7 Different Types of Water Valves Used in Home Plumbing
Water valves are an essential component of any plumbing system. They control the flow and pressure of water, making it possible to shut off the water supply to specific areas or fixtures when necessary. When it comes to plumbing systems, valves are essential components that control the flow of water in different parts of the system. There are various types of water valves used in home plumbing, each with its unique features and applications. Here are the eight most common types of water valves used in home plumbing:
1. Gate valve. Gate valves are primarily used to control the flow of water in larger pipes. They work by lifting a gate or wedge out of the path of the water flow. When the gate is raised, water can flow freely, and when it is lowered, the flow is shut off completely. Gate valves are durable and reliable, but they are not ideal for regulating water flow, as they can cause turbulence and pressure fluctuations.
Best for: Gate valves are one of the most popular styles of residential water valves and can be used as main shut-off valves, isolation valves, hot water tank valves, etc.
2. Ball valve. Water valve is the ball valve. Ball valves are commonly used in residential plumbing systems because they are easy to operate and require minimal maintenance. They feature a ball-shaped disc with a hole in the middle that rotates to control the flow of water. When the ball is turned so that the hole is aligned with the pipe, water can flow freely. When the ball is rotated 90 degrees, the hole is perpendicular to the pipe, and the flow is shut off completely.
Best for: Ball valves are often used in residential piping because they are more reliable and user-friendly than gate valves.
3. Bibcock: Bibcocks, also known as hose bibs or garden taps, are commonly used to provide an outdoor water supply. They are typically installed on the exterior of the house and are designed to be used with a garden hose. Bibcocks usually have a handle that turns to open or close the valve, allowing water to flow or stop.
4. Check valve. Check valves are used to prevent backflow in plumbing systems. They allow water to flow in one direction only, preventing contaminated water from flowing back into the supply system. Check valves are often used in sump pump discharge lines and other applications where backflow prevention is essential.
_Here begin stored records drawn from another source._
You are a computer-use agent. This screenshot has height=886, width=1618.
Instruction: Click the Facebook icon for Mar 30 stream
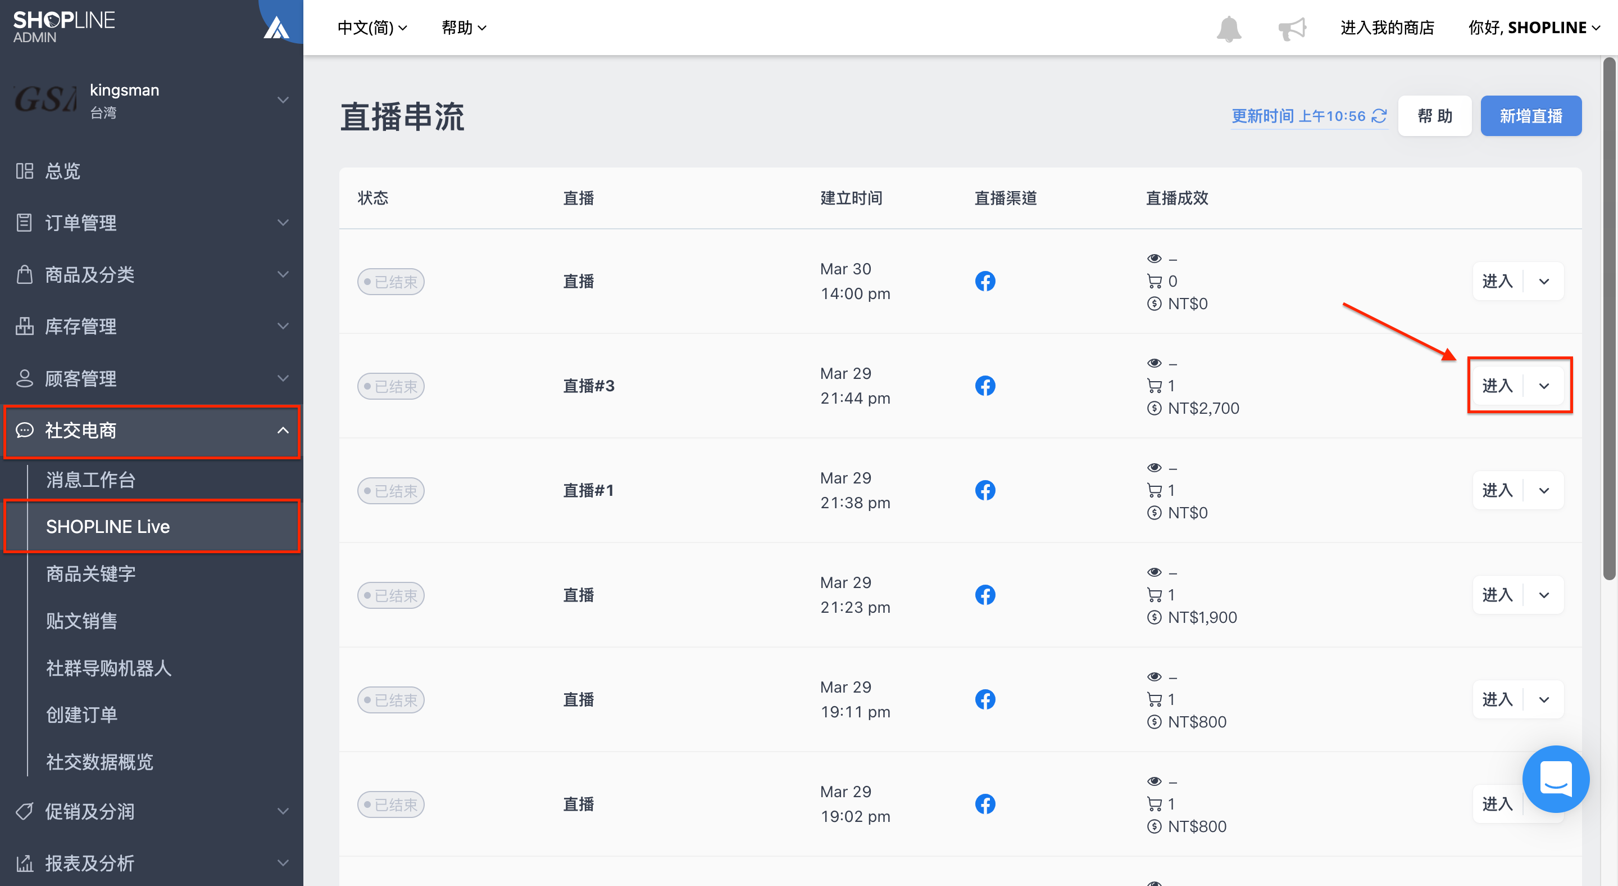[x=985, y=281]
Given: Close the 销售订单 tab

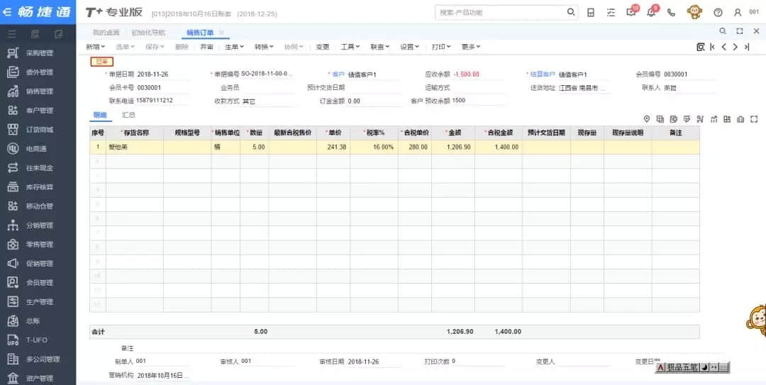Looking at the screenshot, I should [x=222, y=33].
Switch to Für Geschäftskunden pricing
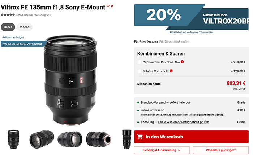 click(174, 41)
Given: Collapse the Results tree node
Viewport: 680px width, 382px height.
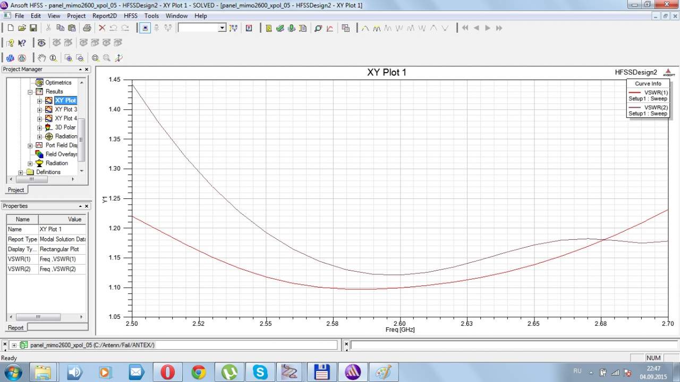Looking at the screenshot, I should 30,92.
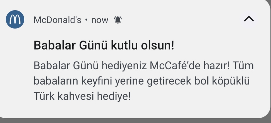Click "olsun!" at the end of the title
Viewport: 271px width, 123px height.
[x=158, y=45]
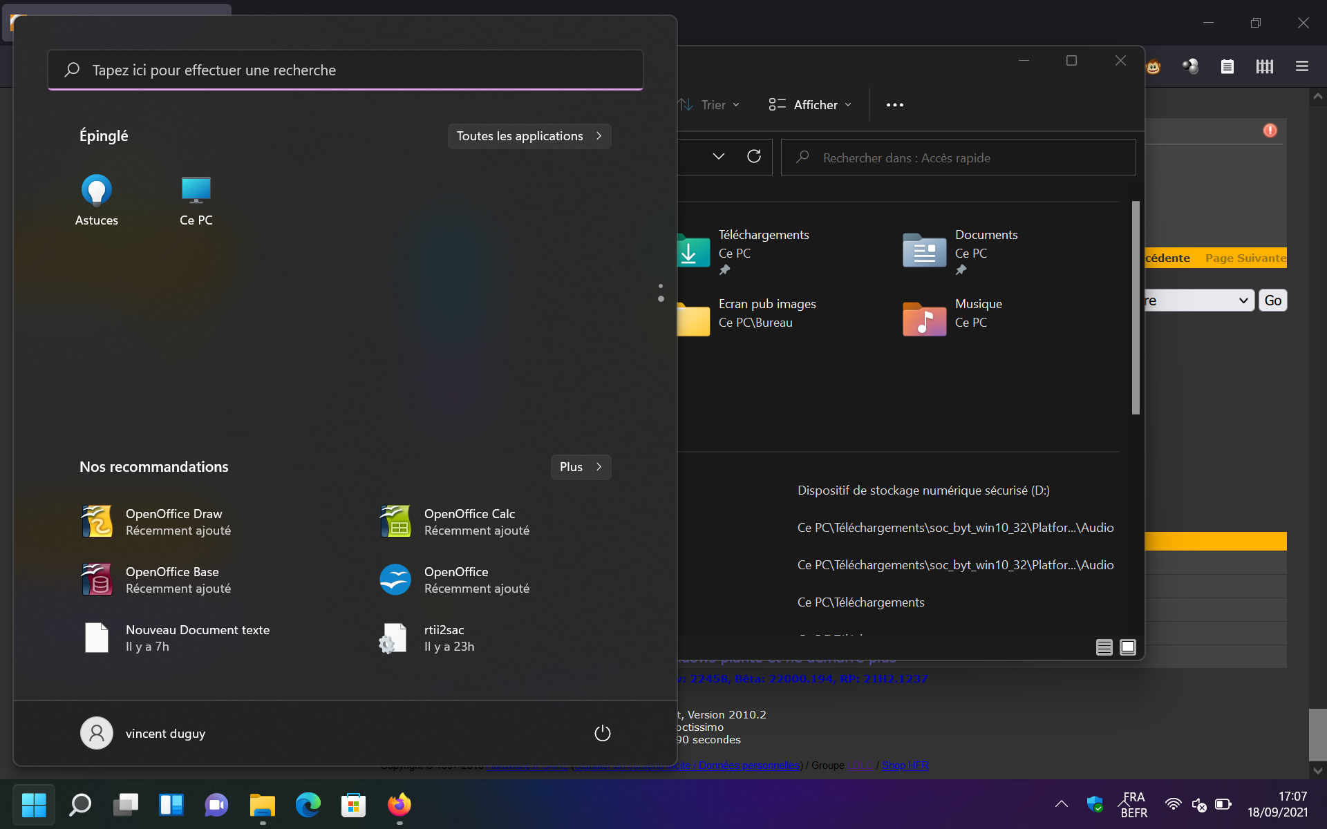Open Microsoft Store from the taskbar

(x=353, y=805)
Best for: Using check valves to prevent backflow in pumps, safety applications, sprinkler systems and any other residential piping where there may be a risk of continuous or intermittent backflow.
5. Angle Valve: Angle valves, also known as corner valves, are typically used to connect the water supply to fixtures like toilets, faucets, and sinks. They are designed to be installed at a 90-degree angle to the water supply line, making them perfect for tight spaces where there is limited room to maneuver.
6. Stop valve. Stop valves are used for regulating the flow of water in smaller pipes. They feature a disc that moves up and down to control the water flow, creating a more gradual change in pressure than gate valves. Globe valves are often used in applications where precise control of water flow is required, such as irrigation systems.
7. Float Valve: Float valves are commonly used in water tanks, cisterns, and other water storage systems. They control the water level in the tank by opening and closing based on the water level. When the water level rises, the float rises with it and activates the valve, allowing water to enter the tank. Conversely, when the water level drops, the float lowers, closing the valve and stopping the flow of water.
Best for: Stop valves are a great alternative to gate valves for large residential pipelines and are best used to help reduce water hammer problems.
Water valves are an essential component of any plumbing system. The type of valve used will depend on the specific needs of the system, such as controlling the flow and pressure of water, preventing backflow. Gate valves, ball valves, globe valves, check valves, and pressure-reducing valves are just a few of the types of water valves available, each with its unique features and applications. Understanding the different types of water valves and their uses can help ensure the proper functioning and longevity of a plumbing system.